たとえば「秋になったら、」は、私が二十歳まで暮らした集落についての語りである。還暦を過ぎてから、私は誰もいなくなったその集落に戻ってきたのである。そこには「夢のような風景」が昔のままにあり、「あらゆることが、逆さまに暮れていった」のである。そして死んだはずのS子が散歩している姿も見えるのである。

   秋が待ち遠しく感じられて仕方がないのだ あんがい私は、S子と暮ら
   しているのかもしれないと、と思うことだってある。いや、この私だっ
   て既に、

 もちろんこれは「浅い朝の夢」なのかもしれない。語られることはその人だけのものであるだろうし、語り部が夢人なのか、死人なのか、それを確かめることは他者にはできない。

 このようにこの詩集で語られている物語には現実世界の描写はひとつもない。それは伝承でもあるし、夢でもあるし、妄想でもある。3つの章に分けられているのだが、そのタイトルは「Ⅰ章 物語が流れ出して、」「Ⅱ章 日常を濡らしていくものたちに、」とあり、ついには「Ⅲ章 現が、次第に変えられていく」となるのである。

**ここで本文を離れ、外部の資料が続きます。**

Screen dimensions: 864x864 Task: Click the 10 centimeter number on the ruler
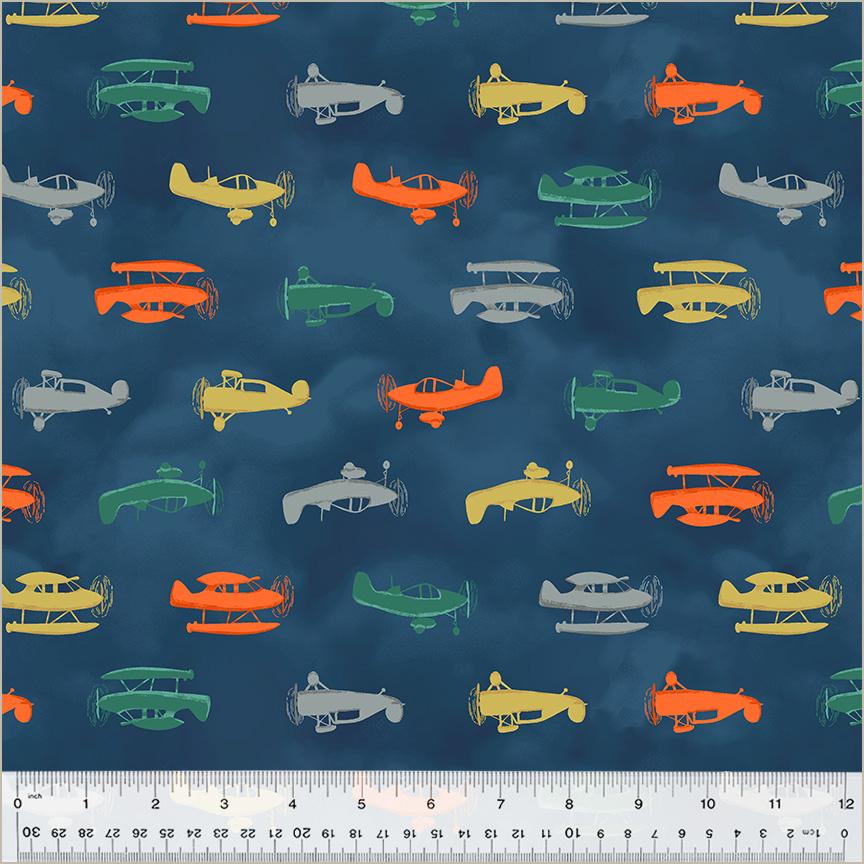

 「公園で待っていて、」は、「逢いたい、という手紙を貰っ」て出かけた私の物語である。公園には誰も現れず、ベンチでの仮眠の後に歩きだした私を女が追いかけてくる足音だけがするのである。そして公園の階段を下りると女が立っていて、「じゃ、出かけましょう、と私の手を引こうと」するのである。

   このままでは駄目だと、と、頭はしきりに合図を送ってきたのだが、足だ
   けは、いや身体もだが、女の傍らへと、引かれる様に近づいて、そろそろ
   と歩き出そうとしていたのである。

 仮眠は異界との境界の扉であり、そもそもは心当たりのない手紙に応えたときから私は女に導かれて出かけることを望んでいたのだろう。この物語だけを残して。